● **Written exercise 1**
In the article on Brent and WTI oil, what average price do analysts expect for Brent crude this year?

● **Page extract**
Forget WTI, Play Crude With This Oil ETF (BNO) - Leveraged ETFs
21 Dicembre 2011 - 12:01PM
Zacks
In what was yet another strange year for oil, prices for the
vital commodity moved across the board throughout 2011. WTI crude
surged in the first four months of the year only to tumble
throughout the summer, reading a low below $77/bbl. in early
October. After this nadir, WTI took off; gaining about $20/bbl.
before experiencing some volatile trading to close out the year.
Yet while crude oil saw wild swings, it was nothing compared to
what investors saw in the fuel’s cousin across the Atlantic, Brent
oil.
This type of oil, which is usually extracted from the North Sea,
generally trades at a discount to its WTI counterpart. This is
largely due to Brent being a heavier version that has more sulfur
which is generally not as prized as the slightly sweeter and
lighter West Texas Intermediate variety. However, this has reversed
in recent months as geopolitical tensions in North Africa and
concerns over other supply regions pushed prices for this type of
oil to fresh highs even though WTI was pretty much flat (see Is
USCI The Best Commodity ETF?).
While some thought that this divergence would begin to disappear
now that the Libyan situation has been resolved, this has not been
the case. Brent has kept its premium over WTI and in some cases,
the level has actually strengthened to where it was a few months
ago. This situation has led Brent oil to outperform WTI so far this
year and to give the commodity its highest average price since the
benchmark was first tracked. In fact, analysts expect prices for
Brent crude to average close to $111/bbl. for the year, crushing
the previous high of $97/bbl. which was set just three years ago.

● **The input**
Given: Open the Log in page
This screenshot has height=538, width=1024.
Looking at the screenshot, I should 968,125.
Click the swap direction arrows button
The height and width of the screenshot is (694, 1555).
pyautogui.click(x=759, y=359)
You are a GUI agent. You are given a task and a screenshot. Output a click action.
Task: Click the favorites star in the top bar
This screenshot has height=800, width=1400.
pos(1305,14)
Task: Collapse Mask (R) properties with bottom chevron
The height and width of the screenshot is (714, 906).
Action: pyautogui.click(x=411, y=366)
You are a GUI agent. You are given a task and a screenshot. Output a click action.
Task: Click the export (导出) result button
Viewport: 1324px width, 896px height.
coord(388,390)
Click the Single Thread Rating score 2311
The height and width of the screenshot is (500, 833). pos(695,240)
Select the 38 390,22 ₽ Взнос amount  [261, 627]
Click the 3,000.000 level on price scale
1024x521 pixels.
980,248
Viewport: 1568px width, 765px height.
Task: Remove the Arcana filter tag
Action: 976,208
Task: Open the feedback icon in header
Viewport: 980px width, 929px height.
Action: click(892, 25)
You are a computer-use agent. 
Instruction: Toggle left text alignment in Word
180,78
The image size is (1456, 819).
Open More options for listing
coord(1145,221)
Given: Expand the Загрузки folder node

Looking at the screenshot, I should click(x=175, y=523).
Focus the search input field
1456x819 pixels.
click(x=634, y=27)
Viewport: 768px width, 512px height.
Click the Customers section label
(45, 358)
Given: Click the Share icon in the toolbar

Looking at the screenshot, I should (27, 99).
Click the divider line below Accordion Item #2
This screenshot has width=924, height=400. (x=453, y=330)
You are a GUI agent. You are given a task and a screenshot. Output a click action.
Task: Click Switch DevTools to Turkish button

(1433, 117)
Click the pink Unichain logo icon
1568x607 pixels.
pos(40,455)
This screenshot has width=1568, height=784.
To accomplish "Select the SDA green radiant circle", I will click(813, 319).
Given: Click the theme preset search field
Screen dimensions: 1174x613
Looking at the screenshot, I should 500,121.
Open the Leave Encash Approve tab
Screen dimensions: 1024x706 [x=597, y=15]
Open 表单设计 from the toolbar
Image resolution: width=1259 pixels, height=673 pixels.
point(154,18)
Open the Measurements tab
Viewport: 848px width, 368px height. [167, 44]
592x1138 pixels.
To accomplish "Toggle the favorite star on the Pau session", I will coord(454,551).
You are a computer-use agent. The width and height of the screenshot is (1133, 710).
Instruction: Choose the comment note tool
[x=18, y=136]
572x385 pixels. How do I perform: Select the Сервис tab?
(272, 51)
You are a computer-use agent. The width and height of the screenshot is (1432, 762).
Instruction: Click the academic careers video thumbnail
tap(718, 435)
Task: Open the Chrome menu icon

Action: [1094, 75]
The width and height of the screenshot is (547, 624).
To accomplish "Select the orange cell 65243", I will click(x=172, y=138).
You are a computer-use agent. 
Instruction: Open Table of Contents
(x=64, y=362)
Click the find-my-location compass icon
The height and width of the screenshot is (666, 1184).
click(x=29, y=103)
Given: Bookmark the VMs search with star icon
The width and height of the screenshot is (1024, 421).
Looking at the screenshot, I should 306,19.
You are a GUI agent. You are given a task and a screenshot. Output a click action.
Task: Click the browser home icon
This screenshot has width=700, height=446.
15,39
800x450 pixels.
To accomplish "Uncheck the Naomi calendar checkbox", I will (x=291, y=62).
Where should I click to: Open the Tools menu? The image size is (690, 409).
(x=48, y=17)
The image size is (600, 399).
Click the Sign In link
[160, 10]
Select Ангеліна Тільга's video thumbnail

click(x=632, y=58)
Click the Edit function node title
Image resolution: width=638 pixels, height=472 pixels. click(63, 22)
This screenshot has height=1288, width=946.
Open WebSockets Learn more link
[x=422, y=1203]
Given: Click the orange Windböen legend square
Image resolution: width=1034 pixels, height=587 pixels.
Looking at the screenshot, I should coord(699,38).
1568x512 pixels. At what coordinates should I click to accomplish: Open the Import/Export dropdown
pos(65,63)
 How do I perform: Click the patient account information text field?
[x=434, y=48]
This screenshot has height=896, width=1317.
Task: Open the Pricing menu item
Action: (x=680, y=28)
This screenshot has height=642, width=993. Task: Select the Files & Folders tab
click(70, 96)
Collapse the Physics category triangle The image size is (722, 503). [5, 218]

● **Written exercise 2**
Copy out the rows exactly, starting with the first row and going on through the line containing "coord(1145,221)", including both.

● **Full output 1**
Close to $111/bbl.

● **Full output 2**
Given: Open the Log in page
This screenshot has height=538, width=1024.
Looking at the screenshot, I should 968,125.
Click the swap direction arrows button
The height and width of the screenshot is (694, 1555).
pyautogui.click(x=759, y=359)
You are a GUI agent. You are given a task and a screenshot. Output a click action.
Task: Click the favorites star in the top bar
This screenshot has height=800, width=1400.
pos(1305,14)
Task: Collapse Mask (R) properties with bottom chevron
The height and width of the screenshot is (714, 906).
Action: pyautogui.click(x=411, y=366)
You are a GUI agent. You are given a task and a screenshot. Output a click action.
Task: Click the export (导出) result button
Viewport: 1324px width, 896px height.
coord(388,390)
Click the Single Thread Rating score 2311
The height and width of the screenshot is (500, 833). pos(695,240)
Select the 38 390,22 ₽ Взнос amount  [261, 627]
Click the 3,000.000 level on price scale
1024x521 pixels.
980,248
Viewport: 1568px width, 765px height.
Task: Remove the Arcana filter tag
Action: 976,208
Task: Open the feedback icon in header
Viewport: 980px width, 929px height.
Action: click(892, 25)
You are a computer-use agent. 
Instruction: Toggle left text alignment in Word
180,78
The image size is (1456, 819).
Open More options for listing
coord(1145,221)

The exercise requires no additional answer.